» **Brano proposto**

•••

La guerra è questo, per me. Ho conosciuto anche la paura del bombardamento, ma per me la guerra è soprattutto quella fucilazione, l'animo che la produsse. Nessuna causa al mondo può giustificare queste cose.
So bene che la guerra partigiana aveva grandi ragioni, e se racconto questo episodio non è certo per disconoscerle né per fare uguali tutte le parti e tutte le violenze, come oggi qualcuno fa insensatamente. Sappiamo che allora non cera una cultura della nonviolenza, anche se molta parte della Resistenza fu condotta nello spirito e coi mezzi della nonviolenza. So bene che, se mai ci fu una guerra giustificabile, questa è stata la resistenza al nazifascismo. So anche, però, che la causa più giusta, difesa con la violenza omicida, ne viene facilmente snaturata e rischia di diventare irriconoscibile e irraggiungibile. Proprio una guerra "giusta" dimostra l'ingiustificabilità della guerra: l'arma trascina l'uomo alla brutalità gratuita, rende ingiusto e più difficile il cammino verso lo scopo giusto. Giuliano Pontara ha esaminato nel dettaglio il processo corruttore degli uomini e anche dei loro scopi giusti che la violenza opera quasi fatalmente (cfr Se il fine giustifichi i mezzi, Ed. Il Mulino, Bologna 1974). I sapienti ce lo dicono. Pascal: "È necessario uccidere per impedire che ci siano malvagi? Ma ciò è farne due invece di uno" (Pensieri, ediz. Brunschvigc, n. 911). Kant: "La guerra è un male perché fa più malvagi di quanti ne toglie di mezzo" (Per la pace perpetua, 1795). Primo Mazzolari scriveva già nel 1952: "Se facessimo la resistenza come labbiamo fatta ieri con l'animo di oggi, saremmo in peccato" (Tu non uccidere, ed. La Locusta, Vicenza, varie edizioni dal 1955, p.86 dell'edizione 1965, p. 81 delledizione San Paolo 2002). Giovanni XXIII: "E' fuor di ragione pensare che la guerra possa essere strumento di giustizia" (Pacem in terris, 1963).

•••

» **Estratto della fonte**

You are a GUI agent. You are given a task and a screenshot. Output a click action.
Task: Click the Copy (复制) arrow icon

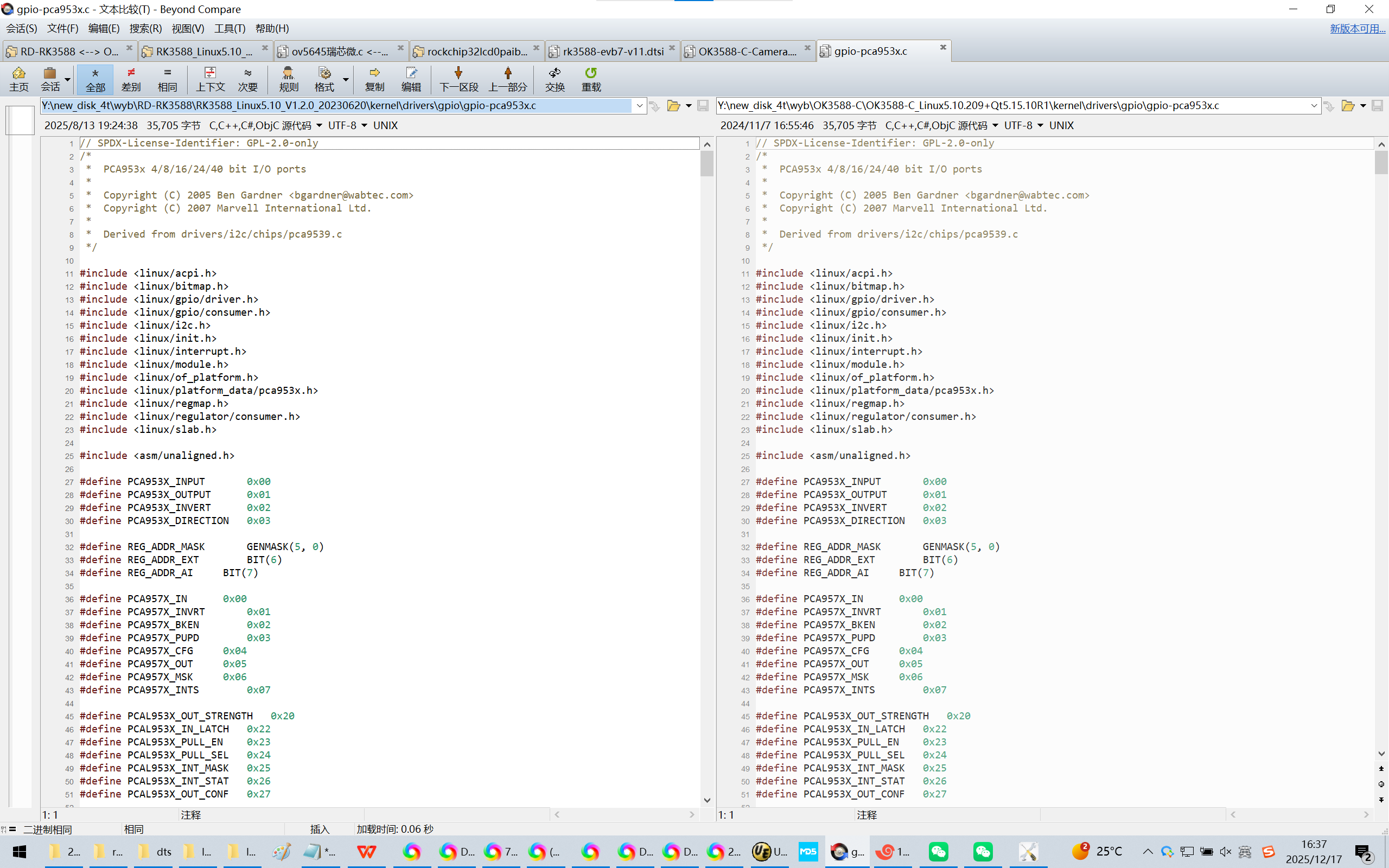(x=374, y=79)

•••

» **Compiti da svolgere**
1. Trascrivi dal brano sulla guerra il passo che comincia con "La guerra è questo, per" e termina con "giustificare queste cose.".
2. Secondo il brano sulla guerra, perché proprio una guerra "giusta" dimostra l'ingiustificabilità della guerra? Spiegalo in una, due o tre frasi.
3. Scrivi il seguito del brano sulla guerra, partendo dopo la citazione di Giovanni XXIII con cui si chiude.

» **Risposte degli esercizi**
1.
La guerra è questo, per me. Ho conosciuto anche la paura del bombardamento, ma per me la guerra è soprattutto quella fucilazione, l'animo che la produsse. Nessuna causa al mondo può giustificare queste cose.

2. Perché l'arma trascina l'uomo alla brutalità gratuita e rende ingiusto e più difficile il cammino verso lo scopo giusto. Anche la causa più giusta, se difesa con la violenza omicida, ne viene facilmente snaturata e rischia di diventare irriconoscibile e irraggiungibile.

3.
Quella gente in piazza entrava in questi pensieri, anche senza saperli dire. Era la liberazione. C'era chi intendeva che la liberazione dai tedeschi consistesse nell'ucciderli, nel vendicarsi, anche ora su quei tre, ridotti inoffensivi. Ma c'era chi intuiva che ci si poteva liberare dall'uccidere. Lo intuiva debolmente, senza la consapevolezza e la preparazione sufficienti a sostenere questa ragione e renderla efficace nei fatti. In Italia in quel momento Aldo Capitini, da solo, diceva questa idea di liberazione.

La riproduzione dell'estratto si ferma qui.